*** MATERIAL TO PROCESS ***
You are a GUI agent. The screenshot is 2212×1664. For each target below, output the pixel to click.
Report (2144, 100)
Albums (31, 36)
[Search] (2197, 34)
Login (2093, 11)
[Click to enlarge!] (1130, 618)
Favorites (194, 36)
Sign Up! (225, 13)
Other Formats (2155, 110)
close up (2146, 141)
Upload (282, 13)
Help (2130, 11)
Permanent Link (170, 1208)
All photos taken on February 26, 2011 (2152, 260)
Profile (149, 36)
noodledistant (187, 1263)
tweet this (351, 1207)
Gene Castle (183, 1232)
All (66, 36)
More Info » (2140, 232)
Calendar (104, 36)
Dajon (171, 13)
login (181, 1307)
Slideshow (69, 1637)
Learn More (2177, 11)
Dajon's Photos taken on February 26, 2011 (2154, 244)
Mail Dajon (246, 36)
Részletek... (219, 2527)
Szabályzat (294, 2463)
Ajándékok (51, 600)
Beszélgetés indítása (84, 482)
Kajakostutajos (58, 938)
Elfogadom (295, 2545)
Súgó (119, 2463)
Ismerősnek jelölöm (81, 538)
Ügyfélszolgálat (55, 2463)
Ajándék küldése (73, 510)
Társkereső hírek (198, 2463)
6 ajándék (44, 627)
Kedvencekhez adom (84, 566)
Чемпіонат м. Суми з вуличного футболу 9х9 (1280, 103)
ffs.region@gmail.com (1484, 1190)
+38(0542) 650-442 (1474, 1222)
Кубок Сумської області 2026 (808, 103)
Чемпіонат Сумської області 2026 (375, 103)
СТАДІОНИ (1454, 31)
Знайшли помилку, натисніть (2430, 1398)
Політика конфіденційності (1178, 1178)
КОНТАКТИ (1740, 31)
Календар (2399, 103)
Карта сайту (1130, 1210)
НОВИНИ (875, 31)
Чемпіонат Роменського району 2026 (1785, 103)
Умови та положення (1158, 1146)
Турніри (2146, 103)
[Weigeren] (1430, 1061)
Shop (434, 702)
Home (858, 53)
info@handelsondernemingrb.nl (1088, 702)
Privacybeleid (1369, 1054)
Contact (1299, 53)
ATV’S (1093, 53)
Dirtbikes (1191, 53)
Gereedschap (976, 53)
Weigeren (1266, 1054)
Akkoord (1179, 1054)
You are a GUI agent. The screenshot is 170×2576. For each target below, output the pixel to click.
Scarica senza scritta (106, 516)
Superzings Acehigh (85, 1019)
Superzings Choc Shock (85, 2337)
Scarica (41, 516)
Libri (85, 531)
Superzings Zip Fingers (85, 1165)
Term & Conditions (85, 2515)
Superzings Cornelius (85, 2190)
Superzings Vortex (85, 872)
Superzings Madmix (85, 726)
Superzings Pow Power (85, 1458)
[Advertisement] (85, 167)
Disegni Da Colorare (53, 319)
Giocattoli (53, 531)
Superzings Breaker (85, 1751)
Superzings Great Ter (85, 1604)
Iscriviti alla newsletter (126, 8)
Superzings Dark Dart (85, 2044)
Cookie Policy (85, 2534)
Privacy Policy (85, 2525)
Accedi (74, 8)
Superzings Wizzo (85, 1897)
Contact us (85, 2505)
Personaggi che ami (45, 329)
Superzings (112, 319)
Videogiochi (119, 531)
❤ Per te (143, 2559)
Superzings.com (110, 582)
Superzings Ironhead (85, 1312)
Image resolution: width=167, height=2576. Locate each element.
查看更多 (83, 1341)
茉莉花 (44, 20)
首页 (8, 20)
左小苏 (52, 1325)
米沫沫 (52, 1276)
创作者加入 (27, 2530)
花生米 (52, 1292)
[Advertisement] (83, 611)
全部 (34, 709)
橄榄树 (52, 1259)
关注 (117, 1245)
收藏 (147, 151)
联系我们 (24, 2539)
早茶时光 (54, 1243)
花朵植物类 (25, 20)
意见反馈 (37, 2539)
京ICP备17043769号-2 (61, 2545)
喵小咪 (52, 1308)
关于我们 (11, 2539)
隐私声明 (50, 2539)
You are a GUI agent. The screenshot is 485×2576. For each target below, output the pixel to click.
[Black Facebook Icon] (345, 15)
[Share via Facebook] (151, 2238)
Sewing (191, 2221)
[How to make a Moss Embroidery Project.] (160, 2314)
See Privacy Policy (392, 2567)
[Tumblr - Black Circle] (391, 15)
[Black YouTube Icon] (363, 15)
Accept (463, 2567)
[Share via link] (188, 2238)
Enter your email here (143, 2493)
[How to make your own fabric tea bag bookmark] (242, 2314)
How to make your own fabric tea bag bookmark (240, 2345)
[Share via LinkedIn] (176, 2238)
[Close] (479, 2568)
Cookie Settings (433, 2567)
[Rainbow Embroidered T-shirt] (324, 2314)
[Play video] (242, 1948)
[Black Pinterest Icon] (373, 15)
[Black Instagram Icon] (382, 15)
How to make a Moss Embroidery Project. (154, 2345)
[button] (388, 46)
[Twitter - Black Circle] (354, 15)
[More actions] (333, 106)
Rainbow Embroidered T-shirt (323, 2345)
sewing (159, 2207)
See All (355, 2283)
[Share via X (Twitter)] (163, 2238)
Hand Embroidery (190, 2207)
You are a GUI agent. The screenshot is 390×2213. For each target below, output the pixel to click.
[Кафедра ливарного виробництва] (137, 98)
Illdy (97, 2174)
*** End of MATERIAL TO PROCESS ***
◆ ACTIVITY
Taking the lines above, repeat exactly those from the line that contains "login (181, 1307)" through the line that contains "Akkoord (1179, 1054)", and both of those lines as well. Include nothing else.

◆ ANSWER TO THE PROBLEM
login (181, 1307)
Slideshow (69, 1637)
Learn More (2177, 11)
Dajon's Photos taken on February 26, 2011 (2154, 244)
Mail Dajon (246, 36)
Részletek... (219, 2527)
Szabályzat (294, 2463)
Ajándékok (51, 600)
Beszélgetés indítása (84, 482)
Kajakostutajos (58, 938)
Elfogadom (295, 2545)
Súgó (119, 2463)
Ismerősnek jelölöm (81, 538)
Ügyfélszolgálat (55, 2463)
Ajándék küldése (73, 510)
Társkereső hírek (198, 2463)
6 ajándék (44, 627)
Kedvencekhez adom (84, 566)
Чемпіонат м. Суми з вуличного футболу 9х9 (1280, 103)
ffs.region@gmail.com (1484, 1190)
+38(0542) 650-442 (1474, 1222)
Кубок Сумської області 2026 (808, 103)
Чемпіонат Сумської області 2026 (375, 103)
СТАДІОНИ (1454, 31)
Знайшли помилку, натисніть (2430, 1398)
Політика конфіденційності (1178, 1178)
КОНТАКТИ (1740, 31)
Календар (2399, 103)
Карта сайту (1130, 1210)
НОВИНИ (875, 31)
Чемпіонат Роменського району 2026 (1785, 103)
Умови та положення (1158, 1146)
Турніри (2146, 103)
[Weigeren] (1430, 1061)
Shop (434, 702)
Home (858, 53)
info@handelsondernemingrb.nl (1088, 702)
Privacybeleid (1369, 1054)
Contact (1299, 53)
ATV’S (1093, 53)
Dirtbikes (1191, 53)
Gereedschap (976, 53)
Weigeren (1266, 1054)
Akkoord (1179, 1054)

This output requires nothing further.